Die zweijährige Imam-Ausbildung treten laut Kolleg 25 Personen an. Weitere 25 Männer und Frauen sind für Fortbildungskurse angemeldet. Der Sprachenaspekt ist das besondere. Die Absolventen des Islamkollegs lernen in Deutschland und ausschließlich in deutscher Sprache. Und die Ausbildung betont den akademischen Anspruch. So soll auch der, der zuvor an einer Universität islamische Theologie studiert hat, hier nachuniversitär für die konkrete Arbeit in der Seelsorge ausgebildet werden.

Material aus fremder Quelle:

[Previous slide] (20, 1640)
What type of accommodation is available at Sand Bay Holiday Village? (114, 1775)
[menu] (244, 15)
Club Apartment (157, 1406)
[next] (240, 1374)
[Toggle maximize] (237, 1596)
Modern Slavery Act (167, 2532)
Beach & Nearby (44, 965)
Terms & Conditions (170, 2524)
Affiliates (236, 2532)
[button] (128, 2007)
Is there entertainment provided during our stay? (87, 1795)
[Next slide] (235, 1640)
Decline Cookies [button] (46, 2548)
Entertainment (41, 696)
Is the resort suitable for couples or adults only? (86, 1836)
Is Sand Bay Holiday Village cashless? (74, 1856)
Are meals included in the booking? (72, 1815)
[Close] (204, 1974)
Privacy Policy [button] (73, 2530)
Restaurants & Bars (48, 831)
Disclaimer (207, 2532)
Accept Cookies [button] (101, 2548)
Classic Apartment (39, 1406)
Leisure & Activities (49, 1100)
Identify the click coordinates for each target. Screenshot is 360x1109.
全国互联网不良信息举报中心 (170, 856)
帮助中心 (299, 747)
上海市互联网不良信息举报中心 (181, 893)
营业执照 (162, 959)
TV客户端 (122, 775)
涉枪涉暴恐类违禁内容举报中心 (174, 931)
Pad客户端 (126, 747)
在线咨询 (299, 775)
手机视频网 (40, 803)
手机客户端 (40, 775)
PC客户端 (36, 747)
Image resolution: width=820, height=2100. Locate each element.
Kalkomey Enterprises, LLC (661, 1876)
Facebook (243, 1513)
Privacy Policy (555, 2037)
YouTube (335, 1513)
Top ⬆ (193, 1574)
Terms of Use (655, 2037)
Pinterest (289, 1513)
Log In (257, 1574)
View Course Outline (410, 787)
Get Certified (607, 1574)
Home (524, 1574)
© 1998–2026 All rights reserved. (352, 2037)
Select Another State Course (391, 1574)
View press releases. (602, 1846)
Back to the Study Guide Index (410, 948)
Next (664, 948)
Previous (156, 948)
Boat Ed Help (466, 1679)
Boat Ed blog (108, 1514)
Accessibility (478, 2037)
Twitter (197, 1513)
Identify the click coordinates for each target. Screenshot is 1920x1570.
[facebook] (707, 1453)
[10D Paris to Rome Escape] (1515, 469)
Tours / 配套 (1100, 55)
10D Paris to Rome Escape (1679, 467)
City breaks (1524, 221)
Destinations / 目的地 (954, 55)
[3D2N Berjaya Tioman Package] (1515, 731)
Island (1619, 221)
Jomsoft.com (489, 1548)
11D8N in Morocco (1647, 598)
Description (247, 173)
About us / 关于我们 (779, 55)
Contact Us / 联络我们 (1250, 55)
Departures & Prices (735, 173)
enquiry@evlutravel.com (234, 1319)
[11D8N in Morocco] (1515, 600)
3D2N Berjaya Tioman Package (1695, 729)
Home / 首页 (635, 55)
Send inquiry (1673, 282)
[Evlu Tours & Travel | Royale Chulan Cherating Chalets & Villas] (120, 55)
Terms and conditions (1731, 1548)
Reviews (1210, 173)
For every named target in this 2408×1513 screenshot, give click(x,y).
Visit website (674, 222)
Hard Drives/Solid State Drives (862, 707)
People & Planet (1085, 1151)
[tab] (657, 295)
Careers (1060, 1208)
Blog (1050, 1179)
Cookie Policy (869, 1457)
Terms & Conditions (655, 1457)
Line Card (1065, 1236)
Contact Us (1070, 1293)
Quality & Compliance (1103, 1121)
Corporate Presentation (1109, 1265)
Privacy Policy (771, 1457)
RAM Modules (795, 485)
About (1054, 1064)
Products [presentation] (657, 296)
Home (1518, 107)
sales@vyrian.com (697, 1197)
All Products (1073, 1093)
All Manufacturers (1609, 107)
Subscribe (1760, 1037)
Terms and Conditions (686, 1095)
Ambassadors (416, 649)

Im Grunde ist das vergleichbar mit der Ausbildung künftiger katholischer oder evangelischer Geistlicher, die nach dem Studium noch an die praktische Arbeit herangeführt werden.

Unterstützung für das Projekt kommt von Innenminister Horst SeehoferBild: Tobias Schwarz/AFP

Der Politik ist das so wichtig, dass das Islamkolleg eine Anschubfinanzierung vom Bundesinnenministerium und vom Land Niedersachsen erhält. Denn es entspricht mit der Vermittlung in deutscher Sprache und der Nähe zu einem akademischen Standort in Deutschland Vorgaben, die die Politik für die Imam-Ausbildung seit Jahren vorsieht.

Als der Vorsitzende des Kollegs, der aus Bosnien stammende Islamgelehrte Esnaf Begic, und Bülent Ucar, Professor für islamische Theologie an der Universität Osnabrück, das Konzept im Oktober 2020 in Berlin präsentierten, hofften sie noch auf einen Start zu Jahresbeginn 2021. Daraus wurde wegen der Corona-Pandemie zunächst März, schließlich der jetzige Juni-Termin. Bereits am Montag begann das Programm. An diesem Dienstag steigt die Eröffnung.

"Bunte Mischung"

Islamwissenschaftler Ucar spricht mit Blick auf die Teilnehmer des ersten Kurses von einer "bunten Mischung" bei der ethnischen Herkunft und der Zuordnung zu muslimischen Verbänden. "Wir haben türkischstämmige, arabischstämmige, bosnischstämmige Muslime, sogar Konvertiten", sagt er der Deutschen Welle. Der Frauenanteil liege bei 20 Prozent.

Ucar spricht mit Blick auf die Lerninhalte von "elementaren Grundvoraussetzungen" für ordentliche Gemeindearbeit. "Dazu gehört meines Erachtens, dass sie neben praktischen pädagogischen, liturgischen, seelsorgerischen Kompetenzen der deutschen Sprache mächtig sind." Heute sei es doch so, dass Gemeinden ihre Imame "teilweise nicht mehr" verstünden. Das führe zu großen Diskrepanzen in der Kommunikation zwischen den Imamen und den Gemeindemitgliedern. Und wenn die Imame die Jüngeren nicht mehr erreichten, drohten diese an Angebote extremistischer Gruppierungen im Netz abzuwandern.

Der Frauenanteil bei der Ausbildung liegt bei 20 ProzentBild: Metodi Popow/imago images

"Einmalige Gelegenheit"

Zur Eröffnung kommen unter anderen der frühere Bundespräsident Christian Wulff, der sich in vielfältiger Weise für den Dialog mit dem Islam engagiert, und Seehofers Staatssekretär Markus Kerber, so etwas wie der Motor des Hauses bei der Islamkonferenz. Welche Hoffnungen das neue Kolleg auch auf muslimischer Seite weckt, verdeutlicht der Vorsitzende des Zentralrats der Muslime (ZMD), Aiman Mazyek: "Wir haben eine einmalige Gelegenheit, praxisnah an den Bedürfnissen der Moscheen entlang, gepaart mit solider deutscher universitätswissenschaftlicher Begleitung die Königsdisziplin der islamischen Theologie, die Imamausbildung, in Deutschland zu organisieren", sagt Mazyek der Deutschen Welle. Wichtig sei für ihn nun, innerhalb der Moscheegemeinden für diesen Ansatz und dieses Angebot um Akzeptanz zu werben. So könne das Ganze eine breite Basis bekommen.

Ender Cetin, der Absolvent aus Berlin, zeigt sich zuversichtlich: "Ich glaube, dass wir uns an einem Wendepunkt der muslimischen Geschichte in Deutschland befinden." Der Bedarf für eine solch praktische Ausbildung werde größer. Er sei, sagt Cetin, regelmäßig an Schulen unterwegs und spüre, dass Jugendliche "mehr und mehr die deutsche Sprache bevorzugen, wenn sie über ihre Religion reden wollen".